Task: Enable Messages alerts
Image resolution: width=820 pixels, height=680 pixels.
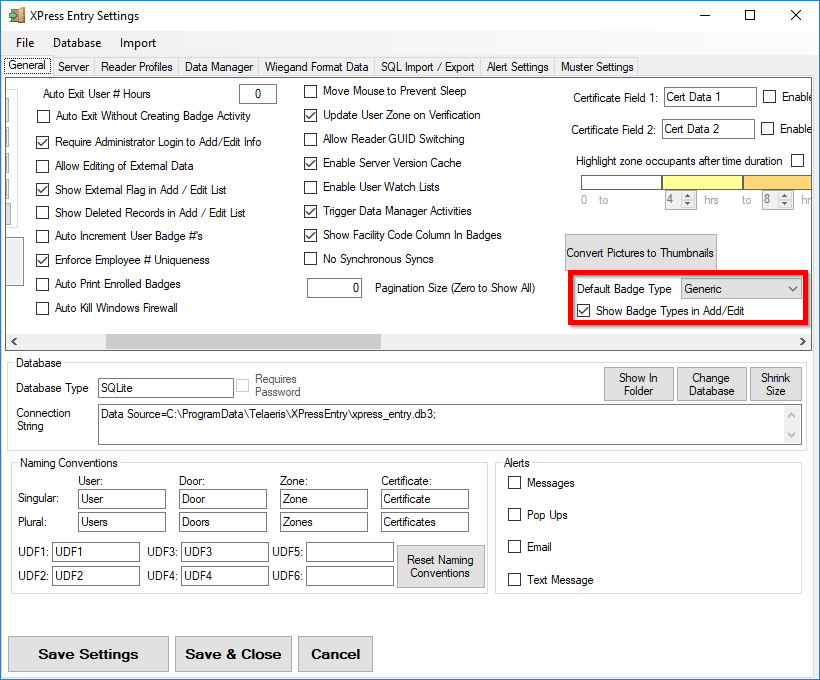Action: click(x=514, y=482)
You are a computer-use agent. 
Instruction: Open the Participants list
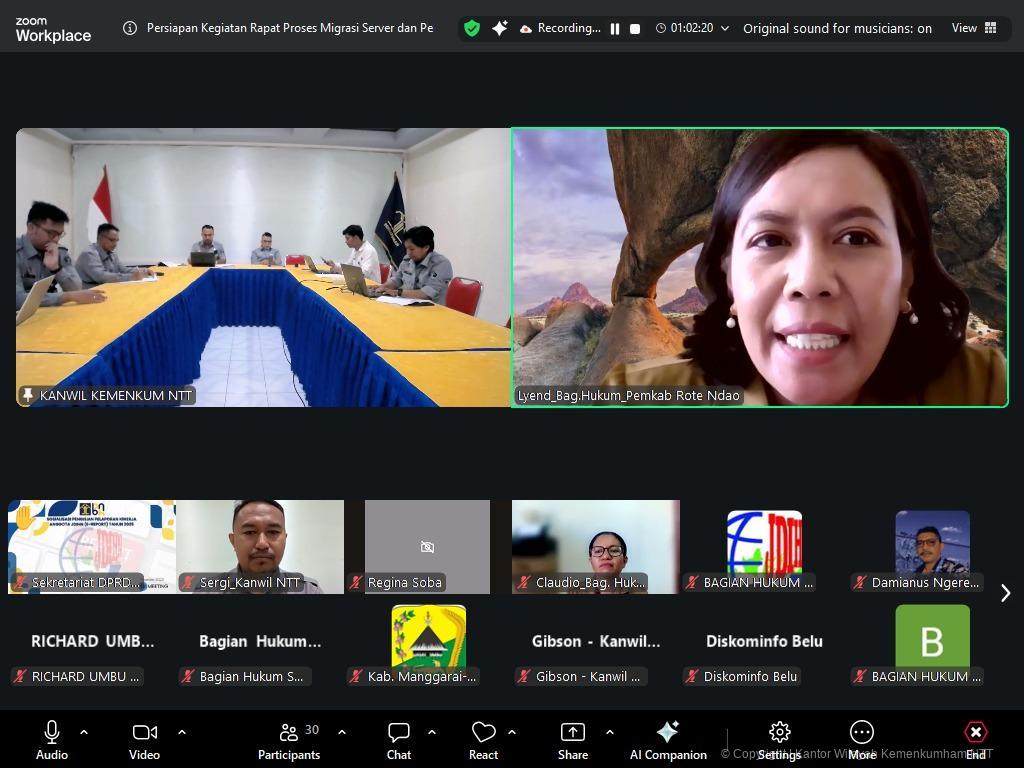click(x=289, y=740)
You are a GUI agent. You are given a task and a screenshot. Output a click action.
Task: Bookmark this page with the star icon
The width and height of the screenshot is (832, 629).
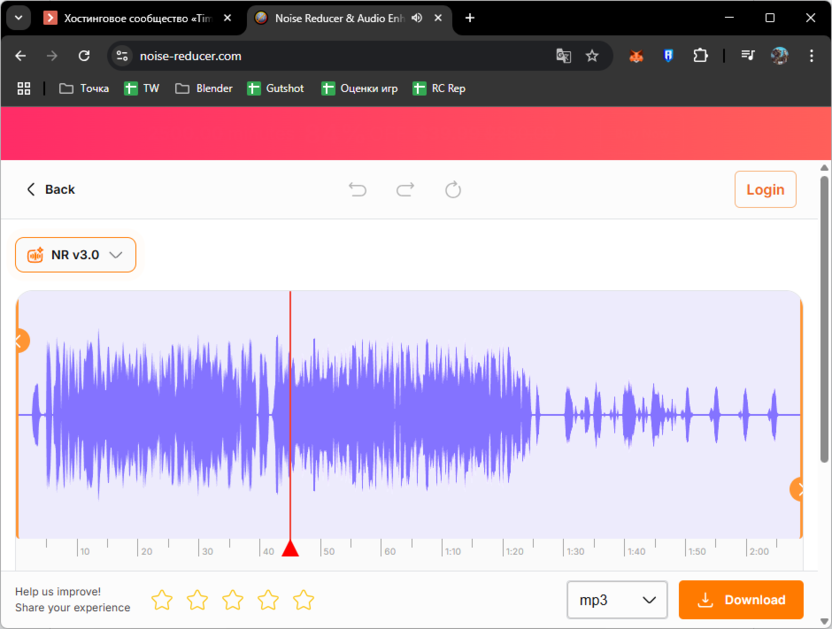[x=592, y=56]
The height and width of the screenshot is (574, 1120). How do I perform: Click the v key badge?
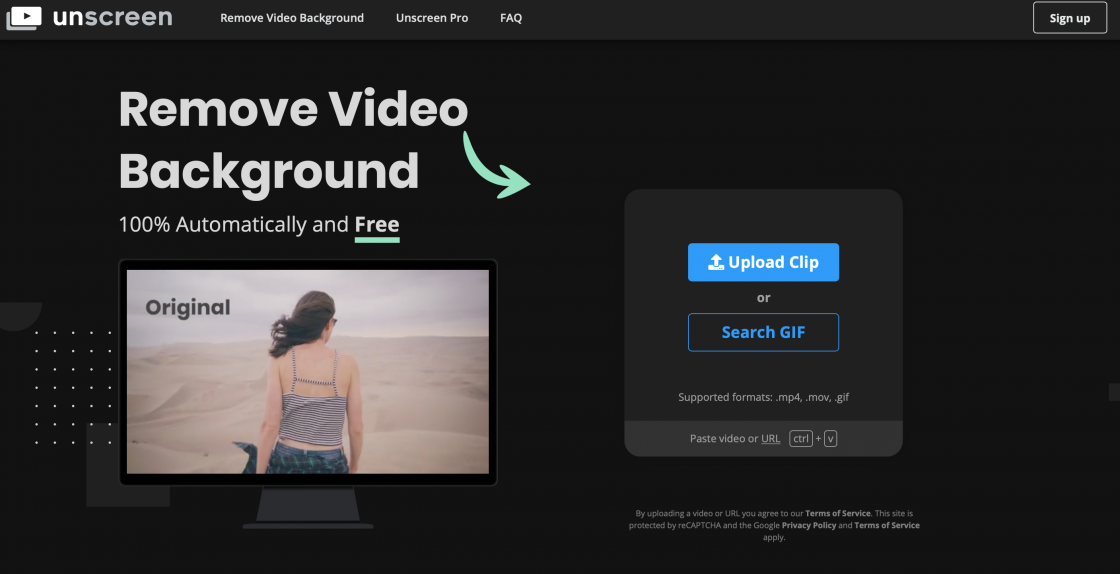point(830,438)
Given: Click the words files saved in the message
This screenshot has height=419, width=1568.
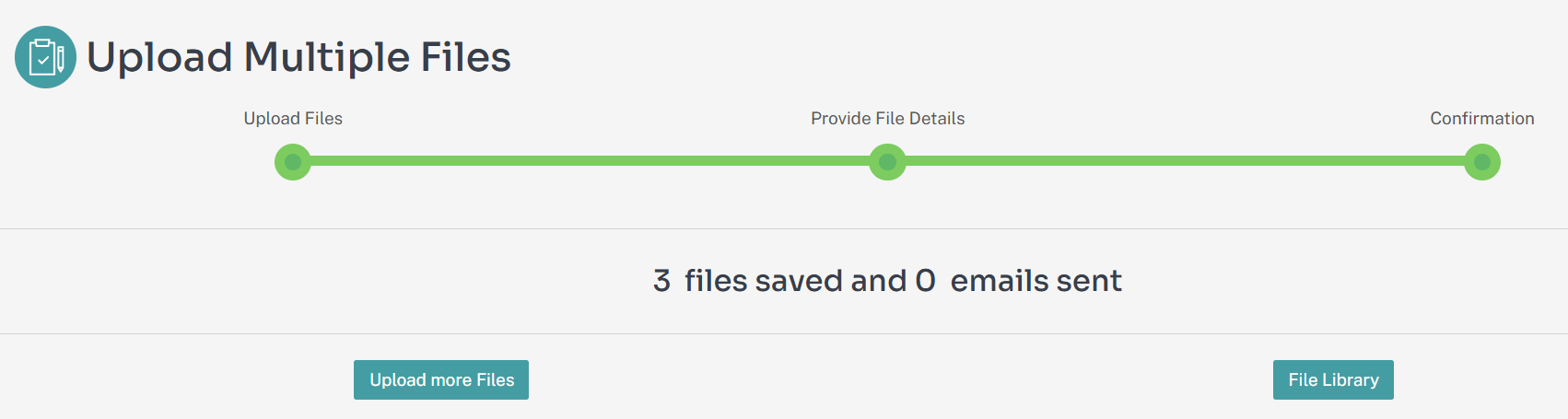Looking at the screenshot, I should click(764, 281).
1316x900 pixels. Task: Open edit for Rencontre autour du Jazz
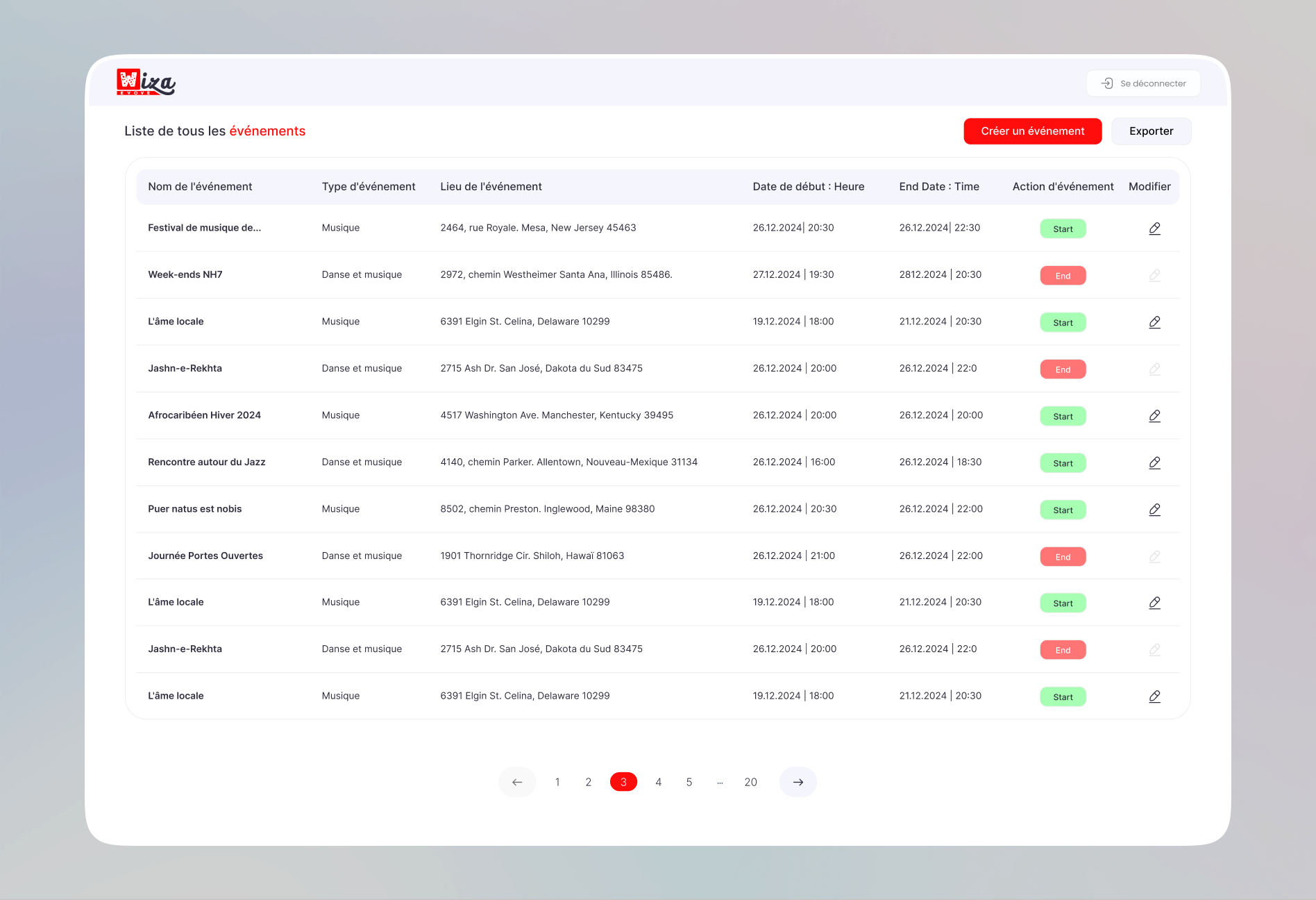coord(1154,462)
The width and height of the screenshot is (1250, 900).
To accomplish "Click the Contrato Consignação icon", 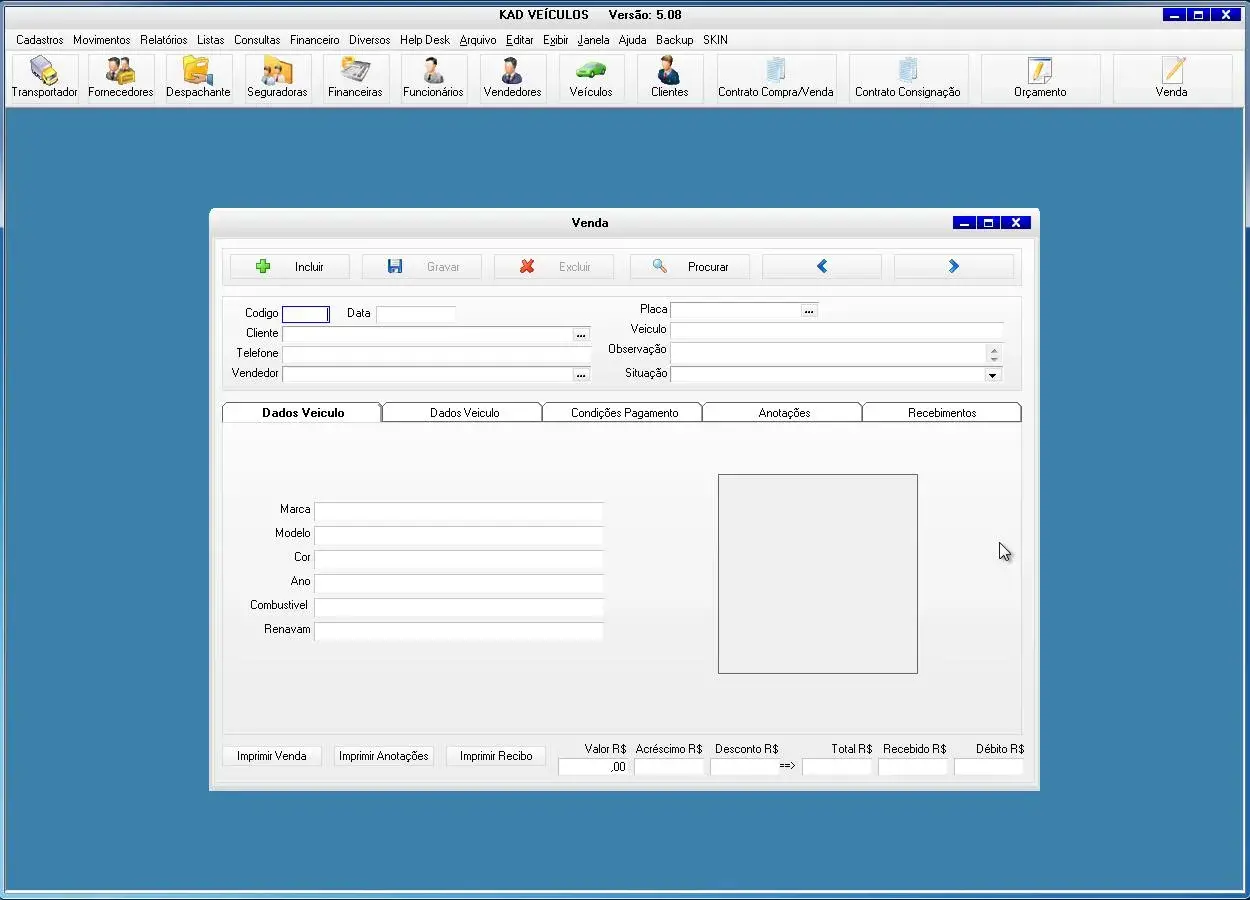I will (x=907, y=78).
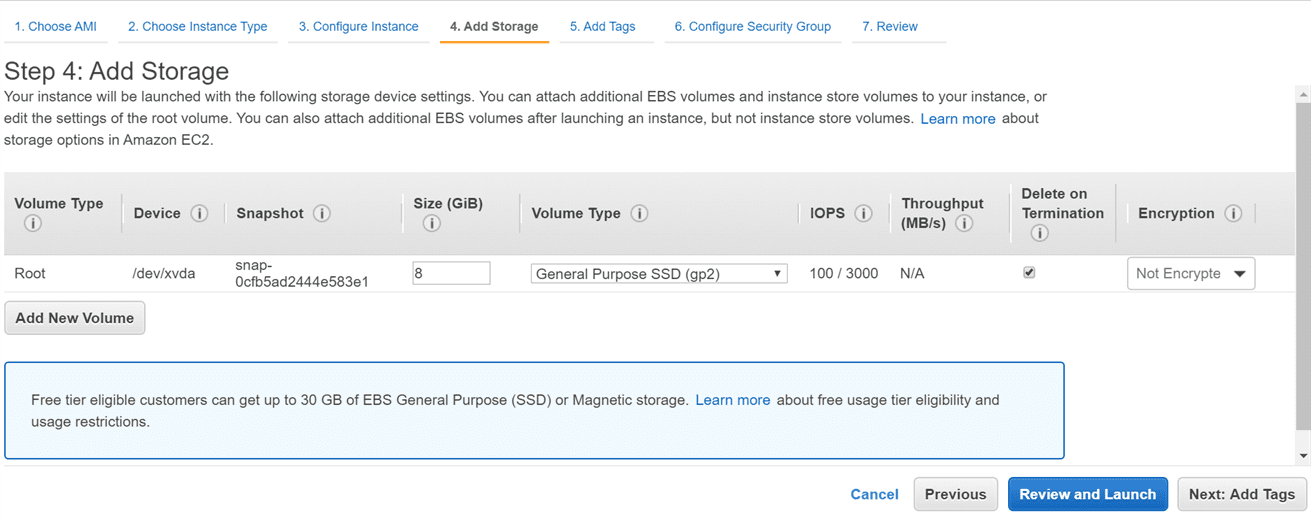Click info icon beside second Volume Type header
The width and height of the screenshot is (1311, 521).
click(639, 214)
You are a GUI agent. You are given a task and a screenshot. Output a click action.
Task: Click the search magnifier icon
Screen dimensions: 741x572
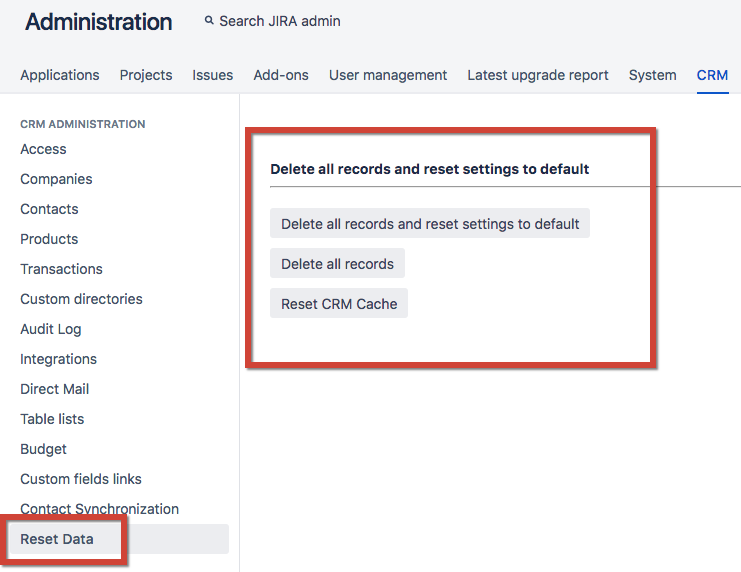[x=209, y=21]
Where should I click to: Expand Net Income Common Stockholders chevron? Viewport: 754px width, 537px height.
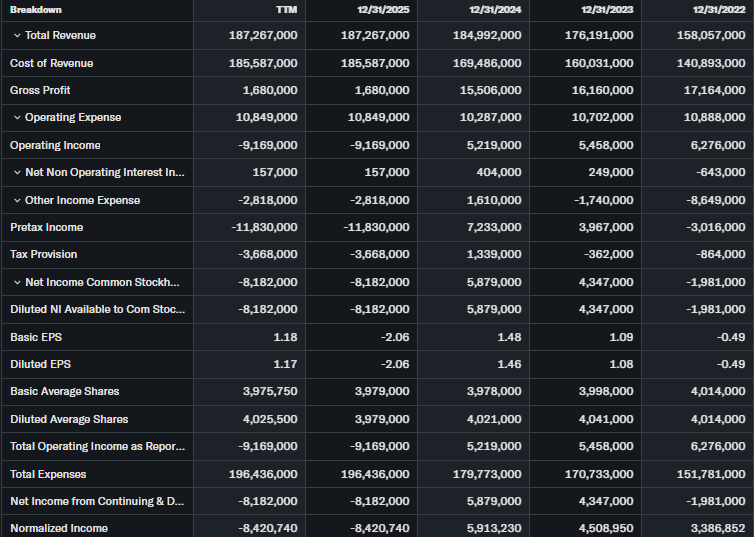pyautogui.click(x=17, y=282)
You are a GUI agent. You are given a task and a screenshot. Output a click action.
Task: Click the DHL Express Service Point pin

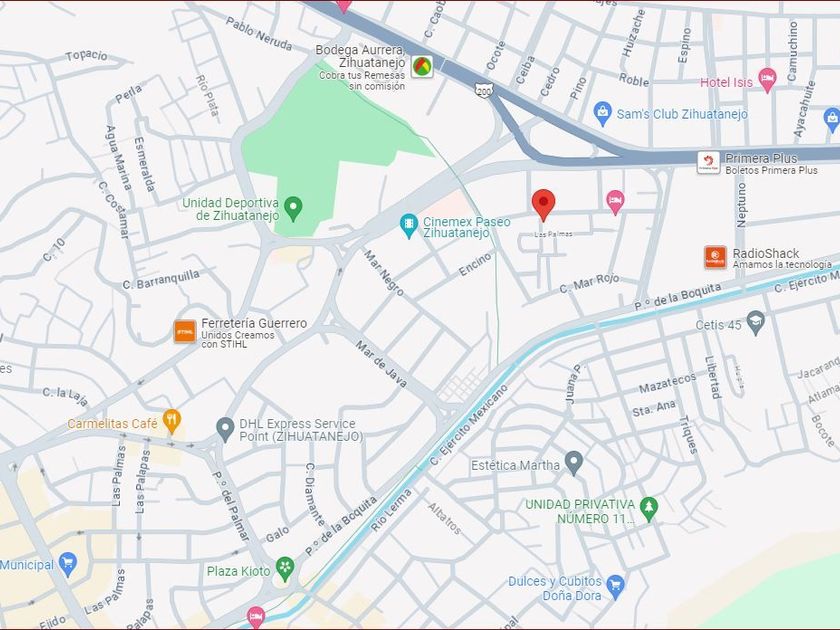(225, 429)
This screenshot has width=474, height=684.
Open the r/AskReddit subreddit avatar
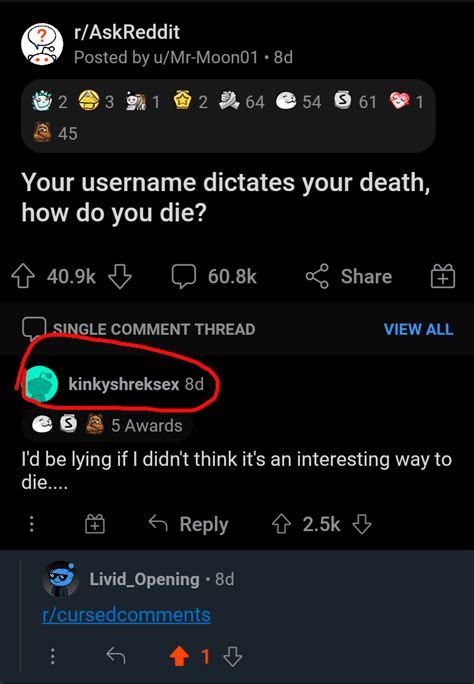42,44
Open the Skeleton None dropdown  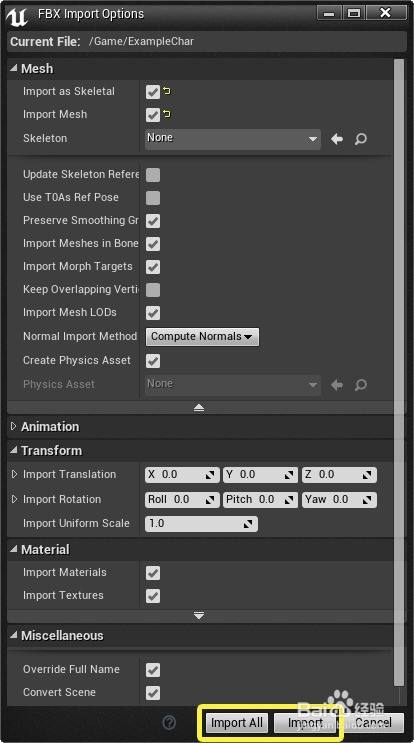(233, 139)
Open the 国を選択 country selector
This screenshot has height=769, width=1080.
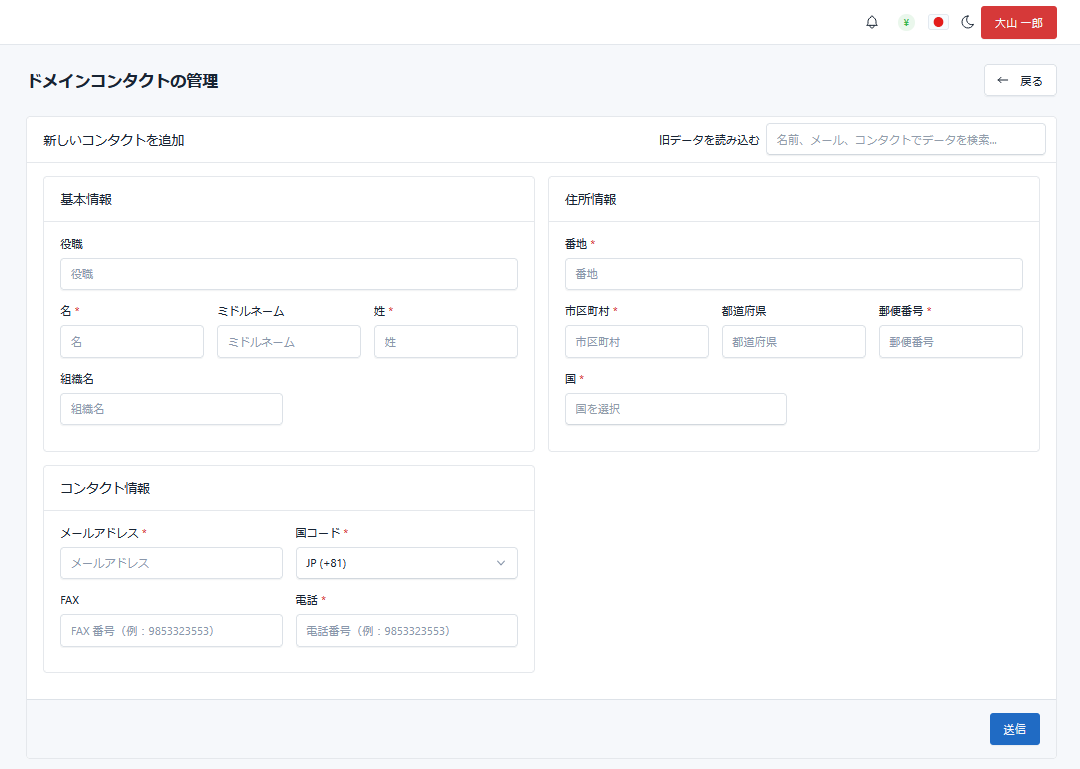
* * * *
• _Exercise description_: Could you reproduce exactly, and only, the lines from the start of the records through the line containing "Task: Bookmark this page with the star icon", leaving out the pictures?

• _Answer to this task_:
Task: Enable Messages alerts
Image resolution: width=820 pixels, height=680 pixels.
Action: click(x=514, y=482)
You are a computer-use agent. 
Instruction: Open the Participants list
click(x=289, y=740)
You are a GUI agent. You are given a task and a screenshot. Output a click action.
Task: Bookmark this page with the star icon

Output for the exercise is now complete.